## Problem to solve:
Pull every line that includes the word "computer" from the data.

------------------------------------------------------------

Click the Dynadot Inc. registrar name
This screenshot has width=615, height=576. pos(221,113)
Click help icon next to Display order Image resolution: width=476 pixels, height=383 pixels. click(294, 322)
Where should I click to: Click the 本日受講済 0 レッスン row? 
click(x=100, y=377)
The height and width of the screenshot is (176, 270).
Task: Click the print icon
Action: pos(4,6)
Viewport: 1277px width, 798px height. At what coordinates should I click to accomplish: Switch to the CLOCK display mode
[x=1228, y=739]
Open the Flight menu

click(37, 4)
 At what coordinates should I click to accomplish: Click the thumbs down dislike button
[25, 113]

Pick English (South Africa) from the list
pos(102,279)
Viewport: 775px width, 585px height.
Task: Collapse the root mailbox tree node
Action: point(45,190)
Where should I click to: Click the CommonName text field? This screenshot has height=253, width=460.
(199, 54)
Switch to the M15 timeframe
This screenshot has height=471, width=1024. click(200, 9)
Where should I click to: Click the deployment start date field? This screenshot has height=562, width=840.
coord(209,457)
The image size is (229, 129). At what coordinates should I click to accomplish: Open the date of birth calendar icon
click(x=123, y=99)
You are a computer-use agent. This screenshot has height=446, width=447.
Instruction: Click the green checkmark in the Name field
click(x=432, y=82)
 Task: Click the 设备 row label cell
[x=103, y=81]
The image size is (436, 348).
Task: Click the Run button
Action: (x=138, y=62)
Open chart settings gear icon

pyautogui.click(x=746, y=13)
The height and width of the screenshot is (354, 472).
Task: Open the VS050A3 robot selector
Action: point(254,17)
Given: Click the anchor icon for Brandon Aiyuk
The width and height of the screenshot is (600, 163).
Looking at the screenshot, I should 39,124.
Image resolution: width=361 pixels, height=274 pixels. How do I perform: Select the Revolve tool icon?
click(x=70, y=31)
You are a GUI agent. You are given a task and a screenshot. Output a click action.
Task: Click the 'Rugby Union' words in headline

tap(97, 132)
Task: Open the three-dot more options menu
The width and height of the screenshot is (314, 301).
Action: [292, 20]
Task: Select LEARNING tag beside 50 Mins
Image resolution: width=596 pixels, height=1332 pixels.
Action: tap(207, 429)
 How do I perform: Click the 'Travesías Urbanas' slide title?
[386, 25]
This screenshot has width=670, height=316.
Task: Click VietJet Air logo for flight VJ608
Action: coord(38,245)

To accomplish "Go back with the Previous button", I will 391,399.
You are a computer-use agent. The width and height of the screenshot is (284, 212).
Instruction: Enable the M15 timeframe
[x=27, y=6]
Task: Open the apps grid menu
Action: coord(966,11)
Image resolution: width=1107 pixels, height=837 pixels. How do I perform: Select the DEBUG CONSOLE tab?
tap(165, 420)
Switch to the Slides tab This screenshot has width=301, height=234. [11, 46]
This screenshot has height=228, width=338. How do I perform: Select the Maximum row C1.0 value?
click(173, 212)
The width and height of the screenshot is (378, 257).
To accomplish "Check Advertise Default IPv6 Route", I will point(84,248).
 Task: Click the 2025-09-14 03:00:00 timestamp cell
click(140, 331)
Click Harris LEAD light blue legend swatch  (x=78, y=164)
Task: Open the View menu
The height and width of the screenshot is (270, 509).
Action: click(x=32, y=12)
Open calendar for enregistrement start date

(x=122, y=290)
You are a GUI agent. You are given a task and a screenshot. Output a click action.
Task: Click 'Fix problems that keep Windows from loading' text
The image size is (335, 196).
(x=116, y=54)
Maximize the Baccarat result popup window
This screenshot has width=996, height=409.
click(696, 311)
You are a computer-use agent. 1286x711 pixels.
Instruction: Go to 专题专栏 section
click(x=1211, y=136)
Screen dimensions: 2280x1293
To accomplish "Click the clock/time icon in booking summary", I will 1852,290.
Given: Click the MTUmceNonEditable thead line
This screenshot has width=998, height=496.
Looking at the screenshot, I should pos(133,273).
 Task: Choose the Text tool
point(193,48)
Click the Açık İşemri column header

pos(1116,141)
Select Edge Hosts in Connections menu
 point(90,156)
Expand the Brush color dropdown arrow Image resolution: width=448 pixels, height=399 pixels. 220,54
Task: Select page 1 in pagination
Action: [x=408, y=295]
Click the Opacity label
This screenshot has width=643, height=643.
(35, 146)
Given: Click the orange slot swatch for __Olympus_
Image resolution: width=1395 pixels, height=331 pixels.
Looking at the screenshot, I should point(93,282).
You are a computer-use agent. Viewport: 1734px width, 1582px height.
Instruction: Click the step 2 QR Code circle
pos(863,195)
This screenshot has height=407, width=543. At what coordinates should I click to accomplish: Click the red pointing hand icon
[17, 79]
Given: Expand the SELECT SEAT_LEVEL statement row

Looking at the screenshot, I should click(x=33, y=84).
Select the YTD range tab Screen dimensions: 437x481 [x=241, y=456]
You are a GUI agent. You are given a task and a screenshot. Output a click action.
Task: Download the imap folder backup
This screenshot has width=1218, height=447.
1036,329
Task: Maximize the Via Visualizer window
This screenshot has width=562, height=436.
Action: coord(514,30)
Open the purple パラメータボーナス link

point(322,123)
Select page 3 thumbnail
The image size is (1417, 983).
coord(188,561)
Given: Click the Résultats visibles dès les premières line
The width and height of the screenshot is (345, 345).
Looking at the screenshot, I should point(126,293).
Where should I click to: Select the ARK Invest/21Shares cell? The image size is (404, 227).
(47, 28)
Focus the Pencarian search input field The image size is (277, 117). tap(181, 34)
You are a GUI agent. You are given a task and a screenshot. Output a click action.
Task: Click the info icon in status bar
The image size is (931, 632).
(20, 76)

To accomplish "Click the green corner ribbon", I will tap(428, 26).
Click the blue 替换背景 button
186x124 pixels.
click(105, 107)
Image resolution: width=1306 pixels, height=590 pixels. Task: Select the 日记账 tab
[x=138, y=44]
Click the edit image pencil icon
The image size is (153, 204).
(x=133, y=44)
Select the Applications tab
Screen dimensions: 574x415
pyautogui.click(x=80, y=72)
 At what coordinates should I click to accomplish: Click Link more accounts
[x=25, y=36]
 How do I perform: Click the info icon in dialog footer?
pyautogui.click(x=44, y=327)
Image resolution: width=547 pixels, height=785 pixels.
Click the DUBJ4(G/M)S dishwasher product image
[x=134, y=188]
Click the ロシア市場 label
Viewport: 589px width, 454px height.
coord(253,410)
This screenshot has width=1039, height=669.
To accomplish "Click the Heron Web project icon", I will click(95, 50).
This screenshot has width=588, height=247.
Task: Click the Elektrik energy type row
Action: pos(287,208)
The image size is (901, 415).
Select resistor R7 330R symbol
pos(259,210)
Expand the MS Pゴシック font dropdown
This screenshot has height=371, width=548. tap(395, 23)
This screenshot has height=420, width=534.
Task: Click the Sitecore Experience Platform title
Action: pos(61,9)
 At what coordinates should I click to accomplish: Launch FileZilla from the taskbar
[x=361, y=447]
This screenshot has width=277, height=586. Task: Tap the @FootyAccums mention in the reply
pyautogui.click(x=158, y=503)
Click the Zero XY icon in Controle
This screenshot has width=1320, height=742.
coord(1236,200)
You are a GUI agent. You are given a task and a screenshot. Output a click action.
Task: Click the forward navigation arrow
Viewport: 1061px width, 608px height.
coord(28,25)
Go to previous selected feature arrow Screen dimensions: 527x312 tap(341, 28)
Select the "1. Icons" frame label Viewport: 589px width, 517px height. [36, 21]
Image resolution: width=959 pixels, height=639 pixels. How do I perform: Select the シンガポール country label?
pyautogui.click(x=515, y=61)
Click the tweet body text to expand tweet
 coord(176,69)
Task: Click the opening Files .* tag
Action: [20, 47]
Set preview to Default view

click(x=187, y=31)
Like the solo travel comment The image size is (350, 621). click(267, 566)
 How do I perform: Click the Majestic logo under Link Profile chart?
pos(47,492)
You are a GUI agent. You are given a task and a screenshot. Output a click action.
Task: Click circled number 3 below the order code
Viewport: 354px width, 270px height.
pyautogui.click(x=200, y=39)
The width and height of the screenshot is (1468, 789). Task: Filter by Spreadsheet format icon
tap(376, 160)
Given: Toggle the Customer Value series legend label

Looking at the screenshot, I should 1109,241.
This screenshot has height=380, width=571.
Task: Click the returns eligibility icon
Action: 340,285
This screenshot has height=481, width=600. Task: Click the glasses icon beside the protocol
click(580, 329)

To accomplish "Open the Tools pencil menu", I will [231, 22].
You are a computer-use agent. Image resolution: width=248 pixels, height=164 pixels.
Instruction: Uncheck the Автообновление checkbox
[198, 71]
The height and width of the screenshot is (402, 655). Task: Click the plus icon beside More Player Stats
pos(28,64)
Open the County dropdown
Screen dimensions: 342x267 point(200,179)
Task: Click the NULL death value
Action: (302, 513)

------------------------------------------------------------

## Response below:
You are a computer-use agent. This screenshot has height=446, width=447.
You are a computer-use agent. The width and height of the screenshot is (284, 212).
You are a computer-use agent. 1286x711 pixels.
You are a computer-use agent. Viewport: 1734px width, 1582px height.
You are a computer-use agent. Image resolution: width=248 pixels, height=164 pixels.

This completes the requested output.